Justice Jaime Tijerina

Plaintiffs own property within the city, which owns and operates a leaky underground water pipe running through the property that has repeatedly flooded it, despite the city’s efforts to repair the pipe. Plaintiffs sued the city, asserting claims of inverse condemnation, nuisance, trespass, and negligence. Plaintiffs allege that the city knew its repairs would not stop the flooding and that the flooding rendered parts of the property unusable, thus resulting in a taking. The city responded that plaintiffs failed to make a valid takings claim because “[a]wareness of possible damage is not evidence of intent,” and that the city’s “failure to prevent future property damage is not evidence of an intent to cause property damage.” The city filed a plea to the jurisdiction, which the trial court granted.
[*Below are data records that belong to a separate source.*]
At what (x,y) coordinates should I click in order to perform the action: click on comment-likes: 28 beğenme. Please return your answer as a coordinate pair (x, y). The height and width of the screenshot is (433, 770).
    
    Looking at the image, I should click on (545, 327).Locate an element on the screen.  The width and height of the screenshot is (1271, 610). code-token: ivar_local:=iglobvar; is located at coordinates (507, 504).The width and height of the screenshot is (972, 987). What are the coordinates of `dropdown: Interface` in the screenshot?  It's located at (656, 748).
Plaintiffs claimed, and the city did not dispute, that they did not receive notice of this ruling until after the deadline for filing an appeal had passed. They filed a bill of review, and both parties filed motions for summary judgment. The trial court granted plaintiffs’ motion and petition for bill of review. It further denied the city’s motion and vacated its grant of the city’s plea to the jurisdiction. The trial court subsequently granted the city’s second plea to the jurisdiction in the original cause and dismissed plaintiffs’ claims against the city.

These are the facts of Clayton Richter, Dorothy Richter, and Jonathan Richter v. City of Waelder (No. 13-21-00392-CV; delivered August 31, 2023). Both plaintiffs and the city appealed, the plaintiffs on the trial court’s grant of the second plea to the jurisdiction, the city on the trial court’s grant of the bill of review. The court of appeals initially dismissed both appeals for lack of jurisdiction and remanded to the trial court for consideration of the merits. Back at the trial court, plaintiffs filed an unopposed motion for entry of judgment on the merits in the new cause, but the trial court once again granted the city’s third plea to the jurisdiction and dismissed plaintiffs’ claims with prejudice. Plaintiffs appealed again. This time the issue before the court of appeals was whether plaintiffs were entitled to judgment on the merits on the bill of review, “an equitable action brought to set aside a final judgment in a former suit that is otherwise no longer appealable or subject to the trial court’s plenary power” (citations omitted).

In an opinion by Justice Tijerina, the court of appeals reversed the trial court’s order granting the bill of review and rendered judgment denying plaintiffs’ petition for a bill of review. “To be successful,” Justice Tijerina wrote, “a bill of review complainant must allege and present prima facie proof of the following elements: (1) a meritorious claim or defense to the cause of action alleged to support the prior judgment, (2) which the complainant was prevented from making by official mistake or by the opposing party’s fraud, accident, or wrongful act, (3) unmixed with any fault or negligence by the complainant” (citations omitted). A petition “must allege these facts factually and with particularity,” and the petitioner “must present prima facie proof supporting the bill of review allegations” (citations omitted). A trial court must dismiss the case “[i]f the court determines that the bill-of-review complainant has not … presented prima facie evidence of a meritorious defense” to the prior judgment (citation omitted). If it finds that complainant has made such a showing, the trial court must conduct a trial on the bill of review.

The question thus became whether plaintiffs asserted a valid takings claim, enabling them to overcome the city’s assertion of governmental immunity. “To establish the claim,” Justice Tijerina wrote, “the claimant must prove: (1) a governmental entity intentionally performed certain acts (2) that resulted in a taking or damaging of property (3) for public use” (citations omitted). If the damage to the property “is merely the accidental result of the government’s act, there is no public benefit[,] and the property cannot be said to be taken or damaged for public use” (citation omitted). So did the city’s failure or inability to repair the pipeline (despite at least four tries) rise to the level of “substantial[] certain[ty] that its actions will damage property” such that “the damage is ‘necessarily an incident to, or necessarily a consequential result of the entity’s action”? In other words, did the city act “intentionally”? The court concluded that it did not. By plaintiffs own allegations and evidence, the city made repeated efforts to fix it, contradicting their allegation of specific intent. Moreover, “[t]he damage [plaintiffs] claim—the flooding of their property—[was] neither necessarily incident to nor a consequential result of the maintenance of a pipeline.” There was thus no evidence of intent to damage the plaintiff’s property and no prima facie evidence of a meritorious defense to the city’s plea to the jurisdiction. Finally, in response to plaintiffs’ argument that they should be allowed to replead their claim, the court held that because their claim did not affirmatively negate jurisdiction, they were not entitled to replead.

This is an interesting and somewhat unusual case for its thorough discussion of the standards for proving up a bill of review, as well as the evidence necessary to show a governmental entity’s “intent” for purposes of making an inverse condemnation claim.